Früher beschenkten Herrscher ihr Volk, um es ruhig zu halten - heute soll es eifrig einkaufen. Umstritten ist, ob ein Scheck der Wirtschaft wirklich hilft.

Der kleine Lottogewinn zwischendurch? Das wäre ein großes Wort für Konsumgutscheine. Noch ist nicht einmal die Höhe des Gewinns klar: In der aufgeregten Diskussion über Barschecks als Mittel, die Kauflust der Deutschen anzuheizen, gibt es fast stündlich neue Vorschläge. Der Wirtschaftsweise Peter Bofinger plädiert für Schecks in Höhe von 125 Euro, will aber Besserverdienende ausnehmen. SPD-Vizechefin Andrea Nahles und Gewerkschafter Hubertus Schmoldt sind eher für 250 Euro "für jeden Einwohner", befristet einlösbar und nur bei Einkäufen, nicht bei Banken. Der SPD-Abgeordnete Karl Lauterbach schlägt sogar 500 Euro für jeden Erwachsenen vor, wenn ein Eigenanteil von 200 Euro draufgestockt wird. 20 bis 40 Milliarden Euro soll der kleine Lottogewinn kosten. Einig sind sich die Befürworter darin, "dass Konsumgutscheine relativ schnell eingesetzt werden können und relativ breit wirken", sagt Bofinger.
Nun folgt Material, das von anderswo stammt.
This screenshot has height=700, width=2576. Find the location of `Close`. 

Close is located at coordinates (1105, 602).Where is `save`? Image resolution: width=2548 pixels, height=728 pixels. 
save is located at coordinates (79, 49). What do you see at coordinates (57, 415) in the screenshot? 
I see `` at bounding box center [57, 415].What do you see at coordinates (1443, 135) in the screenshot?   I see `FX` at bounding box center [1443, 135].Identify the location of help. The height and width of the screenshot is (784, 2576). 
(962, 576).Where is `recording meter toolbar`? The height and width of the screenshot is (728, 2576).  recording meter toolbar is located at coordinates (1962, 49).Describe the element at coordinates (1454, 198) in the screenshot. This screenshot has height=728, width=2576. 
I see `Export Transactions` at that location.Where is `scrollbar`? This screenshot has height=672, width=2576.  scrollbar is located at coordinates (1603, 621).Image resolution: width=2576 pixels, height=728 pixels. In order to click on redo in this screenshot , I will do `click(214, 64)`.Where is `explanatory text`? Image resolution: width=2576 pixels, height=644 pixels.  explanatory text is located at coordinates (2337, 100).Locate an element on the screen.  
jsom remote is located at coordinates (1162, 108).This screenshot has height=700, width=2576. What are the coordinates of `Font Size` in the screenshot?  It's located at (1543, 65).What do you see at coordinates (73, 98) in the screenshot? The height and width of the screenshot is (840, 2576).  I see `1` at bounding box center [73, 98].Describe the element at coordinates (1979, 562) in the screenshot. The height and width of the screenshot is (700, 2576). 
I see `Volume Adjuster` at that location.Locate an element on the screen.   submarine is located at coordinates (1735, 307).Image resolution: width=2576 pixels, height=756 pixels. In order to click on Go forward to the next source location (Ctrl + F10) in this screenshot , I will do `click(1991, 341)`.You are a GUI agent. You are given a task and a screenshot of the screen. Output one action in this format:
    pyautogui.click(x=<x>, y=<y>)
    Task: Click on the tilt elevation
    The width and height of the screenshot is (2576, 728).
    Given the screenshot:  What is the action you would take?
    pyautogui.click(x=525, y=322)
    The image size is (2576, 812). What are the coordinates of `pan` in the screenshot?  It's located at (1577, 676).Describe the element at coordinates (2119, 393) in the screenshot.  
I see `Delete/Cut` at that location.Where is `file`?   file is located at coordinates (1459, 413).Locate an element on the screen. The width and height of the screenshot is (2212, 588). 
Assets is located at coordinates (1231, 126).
Die schnelle Wirksamkeit mag sogar zutreffen. Für 250 Euro bekommt man zwar noch keinen hochwertigen Flachbildschirm. Aber doch eine gute Digitalkamera bei Ebay zu Weihnachten. Oder eine Erstausstattung fürs Kinderzimmer, teilweise gebraucht. Oder auch eine Last-Minute-Reise über Silvester, eine Woche Tunesien zum Beispiel. Oder man hat schon mal die Gebühren für ein halbes Jahr an der Uni Hamburg beisammen.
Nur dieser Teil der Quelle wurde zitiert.